■ Job 1
In the Pacers game forum thread, what does arenas809 say really took the air out of the Pacers?
■ Job 2
Pick up the Pacers game forum thread after its final post and continue it.

■ Text provided
No need to troll here.


----------



## Gonzo (Oct 14, 2004)

Jackson isn't even moving anymore.

And Pollard was just hacked, but no call, of course.

Pollard got a call finally, and Rasheed argues.


----------



## Gonzo (Oct 14, 2004)

Another bad ****ing call.

Pistons = old Lakers


----------



## Gonzo (Oct 14, 2004)

"Indiana burns a timeout!!!" 

I swear I could choke that guy and not feel bad about it.


----------



## arenas809 (Feb 13, 2003)

StephenJackson said:


> No need to troll here.


I actually want the Pacers to win, if I was trolling I would have said the Pacers Suxxxxx and left.

It was the two stupid offensive fouls and subsequent technical that really took the air out of the Pacers.


----------



## absolutebest (Jun 10, 2002)

Did anyone else see A.J. give Foster the you-are-getting-lit-up-like-a-****ing-Christmas-tree look? Pretty funny. What wasn't funny was those calls on Harrison, sloppy possessions, Jack shooting like **** and 'Sheed playing the quarter of his life. Whatever. I'm done. We'll see what happens when we get all of our boys back. I think Charles is right. We will be the second best team in the East. Especially if we can cut down on the amount of P.T. Pollard, Sarunas and Foster are getting.


----------



## PaCeRhOLiC (May 22, 2005)

Too many turnovers, and horrible calls is why we're going to lose this game....




*Go PaCeRs!!! *


----------



## Gonzo (Oct 14, 2004)

Saras was the answer...


----------



## absolutebest (Jun 10, 2002)

And I honestly think we have as good of a shot as anybody at beating these duschebags. I really do.


----------



## PaCeRhOLiC (May 22, 2005)

:rofl:

Nice dunk Ben....




*Go PaCeRs!!! *


----------



## absolutebest (Jun 10, 2002)

Larry Legend said:


> Saras was the answer...


What answer? To the question "Who has more turnovers than Pillsbury?" That guy needs to stay on the bench. And if Granger doesn't start soon I am going to start sending Carlisle hate mail. I'm not happy right now. :curse: :curse: :curse: :curse: :curse: (Plus, this is post 666, so it has to be evil!)

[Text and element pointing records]
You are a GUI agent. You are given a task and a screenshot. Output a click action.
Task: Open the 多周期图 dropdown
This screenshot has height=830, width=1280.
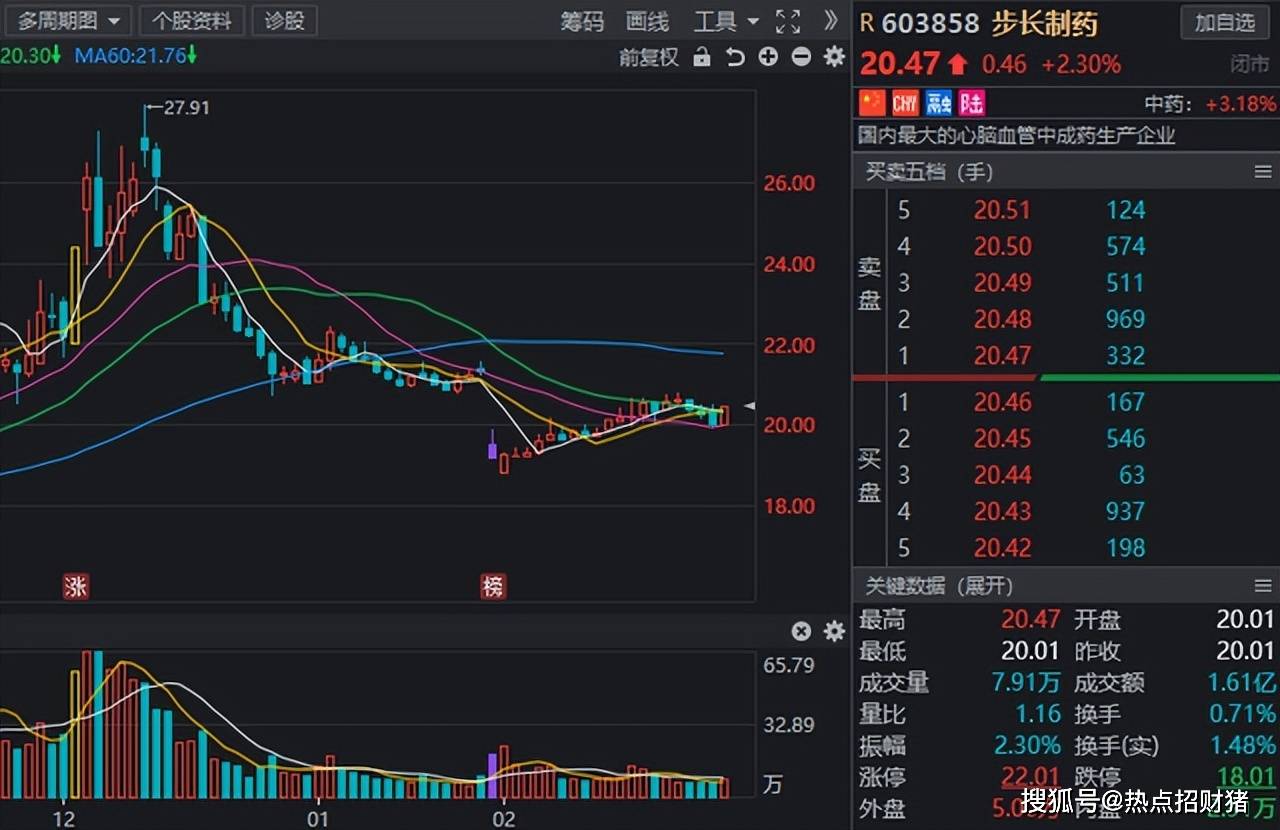[68, 21]
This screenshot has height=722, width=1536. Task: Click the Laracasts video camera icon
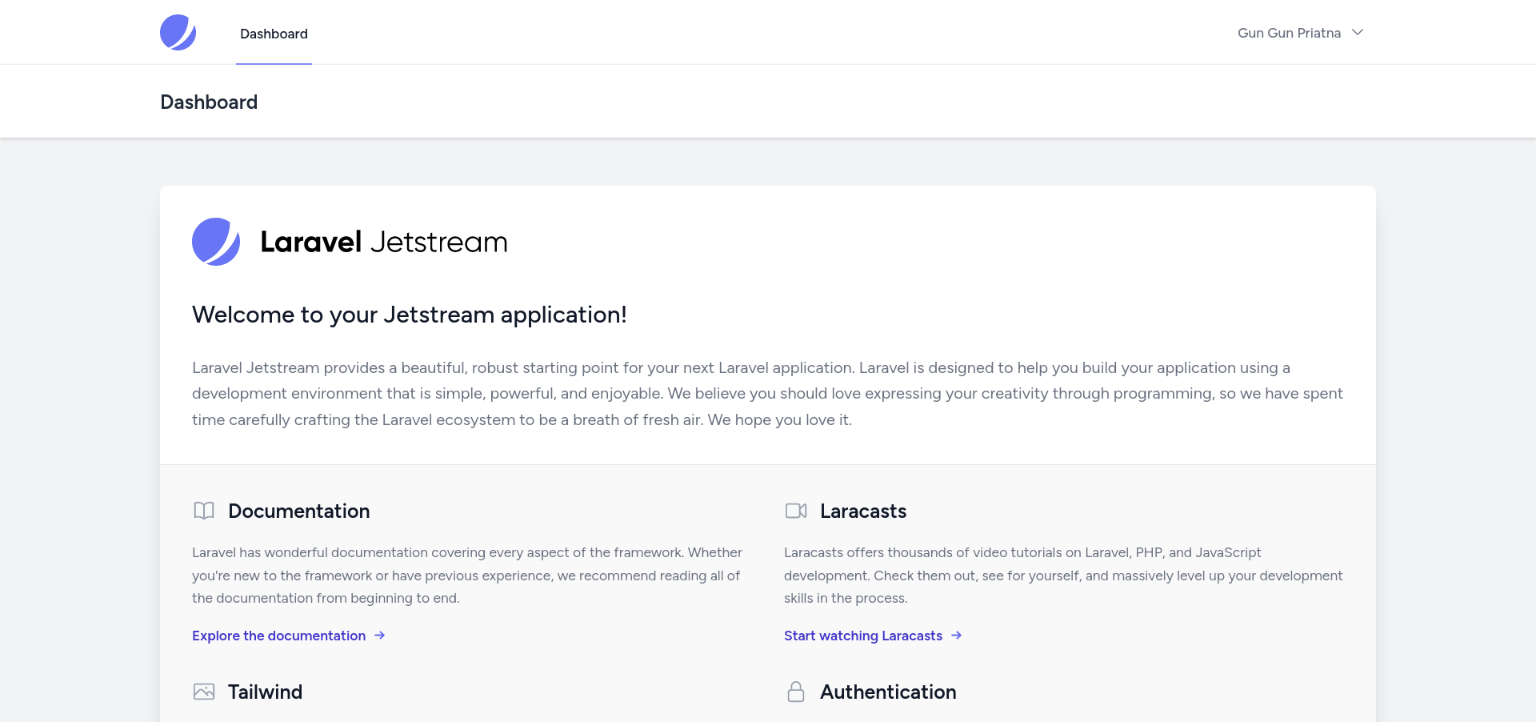click(x=796, y=510)
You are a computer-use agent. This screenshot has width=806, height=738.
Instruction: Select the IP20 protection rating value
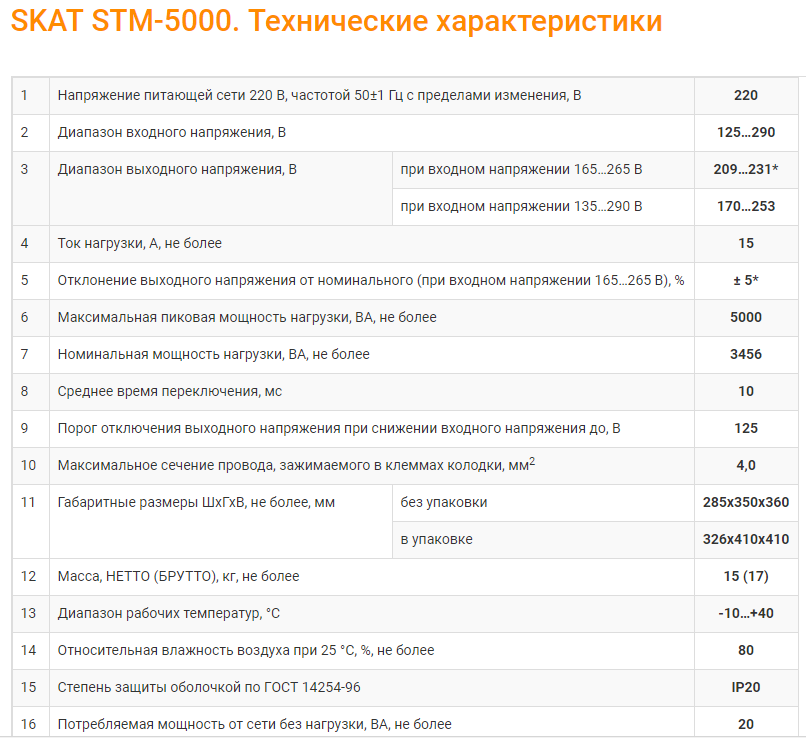click(x=745, y=687)
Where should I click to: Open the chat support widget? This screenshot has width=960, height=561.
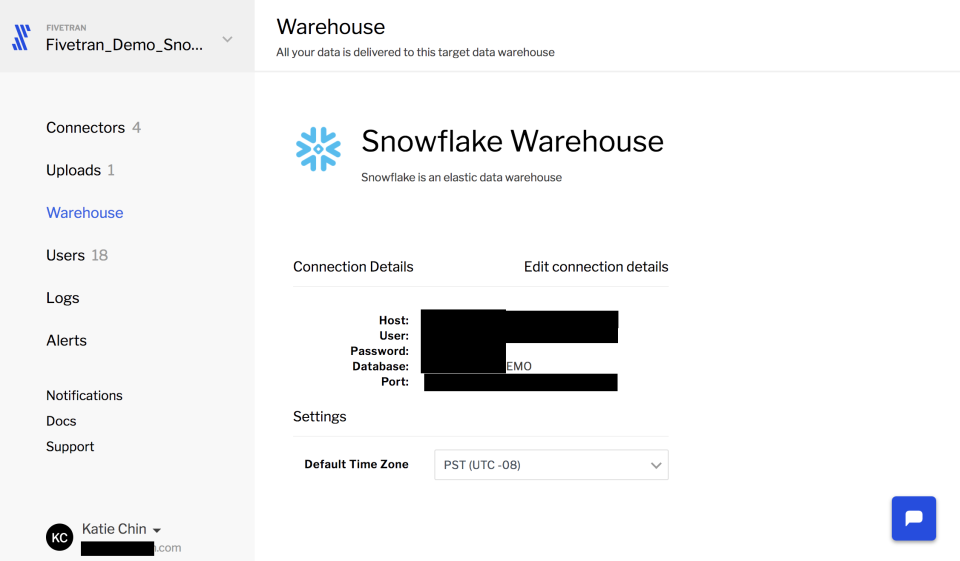[x=913, y=518]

■ Output 1
The two stupid offensive fouls and the technical that followed.

■ Output 2
----------



## PaCeRhOLiC (May 22, 2005)

absolutebest said:


> That guy needs to stay on the bench.



I agree...

Runi is a nice player, but I much rather have A.J. starting right now....



*Go PaCeRs!!! *


----------



## absolutebest (Jun 10, 2002)

PaCeRhOLiC said:


> I agree...
> 
> Runi is a nice player, but I much rather have A.J. starting right now....
> 
> ...


I mean on the bench like Eddie Gill is...


----------



## PaCeRhOLiC (May 22, 2005)

We'll be allright, this loss hurts alot, but we're still a very good team, and it was a tough road game...




*Go PaCeRs!!! *


----------



## PaCeRhOLiC (May 22, 2005)

also I think this game shows just how much we need J.O. back...




*Go PaCeRs!!! *


----------



## jdohman (Nov 20, 2005)

absolutebest said:


> I mean on the bench like Eddie Gill is...



Hmm I guess I am not seeing how he played so bad. I did not get to see the game but looking at the box score he did rather well. In 20 min he shot 4 for 9 which is 50% much better percentage then AJ shot. Had 4 rebounds which blew AJ out of the water, just one less than SJ who played 35 min and 1 less than foster. Had 4 assists whish was 2nd on the team. A steal and only 2 TO.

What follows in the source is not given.